Lui si allontanò. «No! Niente!». Si accorse di aver usato un tono duro. Sul viso di sua moglie leggeva il dolore. Con voce più dolce, aggiunse: «Non posso farci niente, Laira. Assolutamente niente. Ho subito una tensione violentissima, ecco tutto».
La tensione di veder morire me stesso, di veder morire una cultura. Di viaggiare nel tempo e nello spazio. Mi sono successe un sacco di cose. Troppe, forse.
Si sentiva stanchissimo. Guardò il cielo della notte che risplendeva sopra la cupola trasparente del loro portico. Le stelle erano gemme montate su velluto nero. C’erano le solite, familiari costellazioni: là Tartaruga e la Colomba, la Grande Ruota, la Lancia. Quando si trovava sulla Terra, quelle stelle gli erano mancate. Gli sembravano, allora, dolci aspetti della sua vita quotidiana.

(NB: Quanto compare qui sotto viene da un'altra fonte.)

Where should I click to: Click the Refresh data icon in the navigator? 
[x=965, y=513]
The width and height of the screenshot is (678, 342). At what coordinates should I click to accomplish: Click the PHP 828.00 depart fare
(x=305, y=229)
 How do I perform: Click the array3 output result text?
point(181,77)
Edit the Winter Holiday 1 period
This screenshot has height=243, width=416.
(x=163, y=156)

Ma quella notte le stelle erano fredde, lontane. Non avevano nulla di amichevole. Strinse a sé sua moglie e fissò le costellazioni, e gli parve che esprimessero una minaccia selvaggia. Era come se l’orda dei Klodni se ne stesse sospesa su di loro, terrificante nube di pioggia che aspettava solo il momento di iniziare a scaricarsi.
17
L’allarme scattò un mattino di primavera, un anno dopo il ritorno di Ewing su Corwin. Era una giornata calda, dolce. Cadeva una pioggerellina sottile. I deflettori sul tetto di casa si accesero automaticamente; gli accumulatori polarizzati impedivano alle gocce di cadere sul tetto. Ewing dormiva d’un sonno inquieto.

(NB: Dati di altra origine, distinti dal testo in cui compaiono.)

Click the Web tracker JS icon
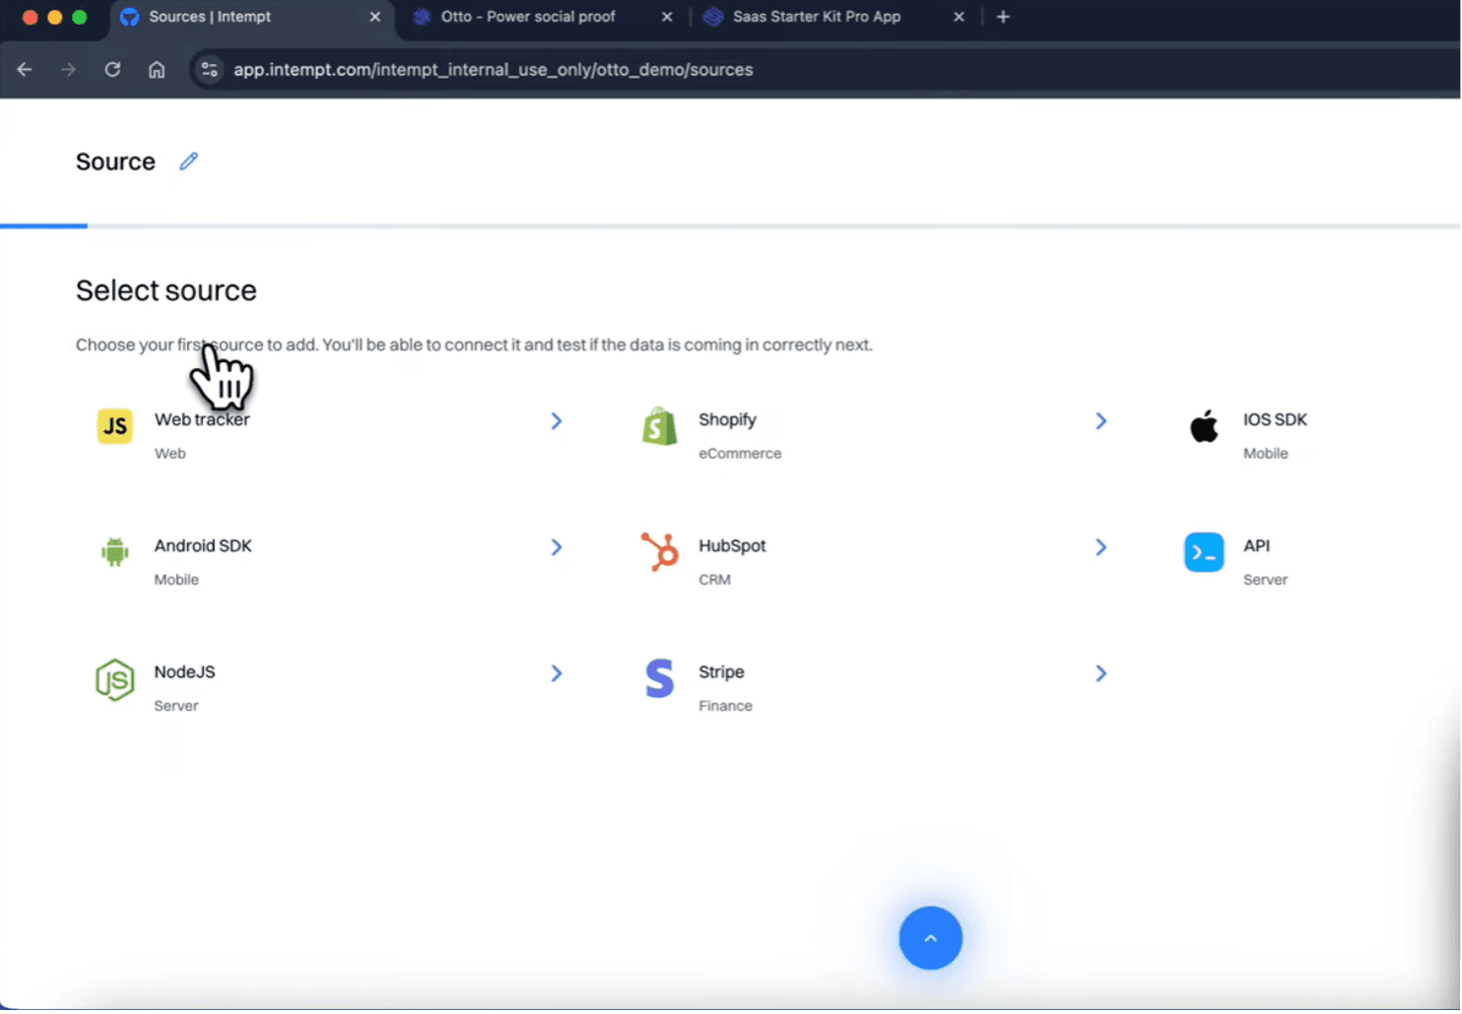The image size is (1462, 1014). point(114,426)
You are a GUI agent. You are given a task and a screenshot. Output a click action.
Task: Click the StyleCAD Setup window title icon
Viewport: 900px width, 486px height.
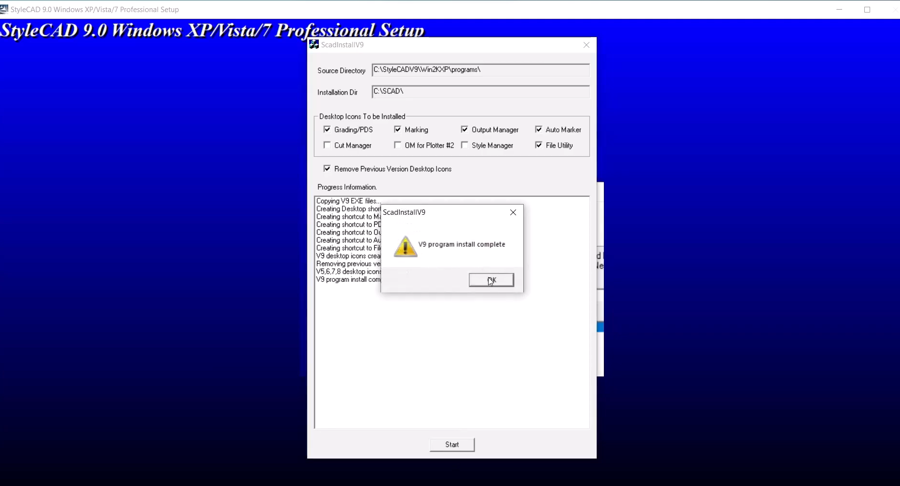coord(4,9)
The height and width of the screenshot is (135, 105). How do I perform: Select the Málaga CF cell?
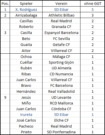[x=61, y=57]
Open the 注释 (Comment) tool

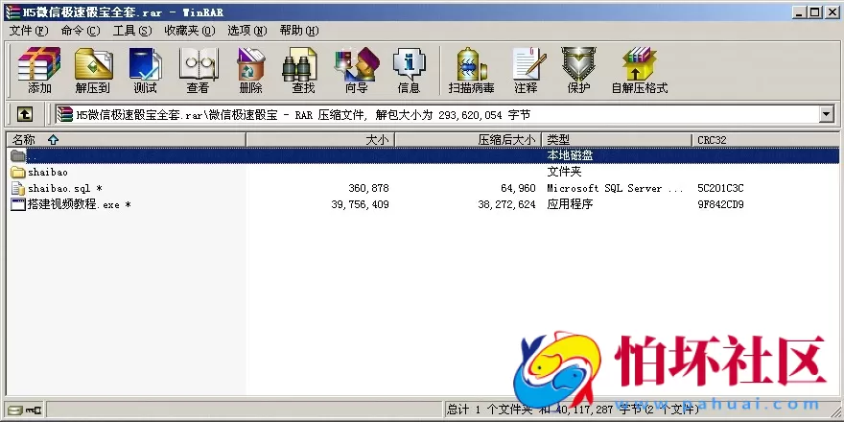[x=526, y=71]
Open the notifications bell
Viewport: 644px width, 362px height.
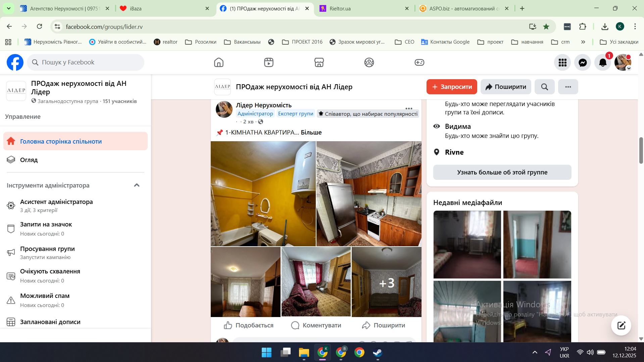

Squillò il telefono. Lui ebbe uno scatto, si girò, affondò il viso nel cuscino. Stava sognando una figura d’uomo che per un attimo si stagliava sotto l’inferno di fiamme di una nave che atterrava, allo spazioporto di Valloin. Il telefono continuò a suonare.
Si accorse confusamente di una mano che lo scrollava. Una voce, la voce di Laira, stava dicendo: «Svegliati, Baird! C’è una chiamata per te! Svegliati!».
Si svegliò, riluttante. L’orologio appeso alla parete gli disse che erano le 4,30. Si sfregò gli occhi, saltò giù dal letto, traversò pigramente la stanza per raggiungere il telefono. Dovette soffocare uno sbadiglio.
«Ewing. Cosa c’è?».
Il tono deciso, un po’ stridulo, della voce del presidente Davidson penetrò nella sua mente offuscata dal sonno. «Baird, i Klodni stanno arrivando!».
Adesso era perfettamente sveglio. «Cosa?».
«I nostri ricognitori ce lo hanno appena comunicato. Il grosso della flotta dei Klodni ha lasciato Borgman quattro ore fa circa. La prima onda d’urto è composta di almeno cinquecento navi».
«Quando dovrebbero raggiungere la nostra zona?».
«Abbiamo stime contrastanti. Non è facile calcolare velocità superiori a quella della luce. Comunque, in base a quanto sappiamo, direi che si troveranno in posizione d’attacco rispetto a Corwin entro non meno di dieci e non più di diciotto ore, Baird».
Ewing annuì. «Bene. Faccia preparare la nave speciale per il decollo immediato. Arrivo subito allo spazioporto e parto».
«Baird…».
«Cosa c’è?», chiese Ewing, impaziente.
«Non credi… Be’, che un uomo più giovane sarebbe più adatto al compito? Non intendo dire che sei vecchio, però hai moglie, un figlio, e si tratta di una missione rischiosa. Un uomo solo contro cinquecento navi? È un suicidio, Baird».
Quella parola scatenò riflessi automatici nella mente di Ewing. Strinse i denti. Poi ribatté caparbiamente: «Il Consiglio ha approvato ciò che sto per fare. Non è certo il momento di addestrare qualcun altro. Ne abbiamo già discusso».
Si vestì in fretta. Per motivi sentimentali indossò l’uniforme blu-oro della Forza Spaziale di Corwin. Dodici anni prima, aveva fatto i due anni obbligatori di leva. L’uniforme gli andava un po’ stretta, ma non troppo.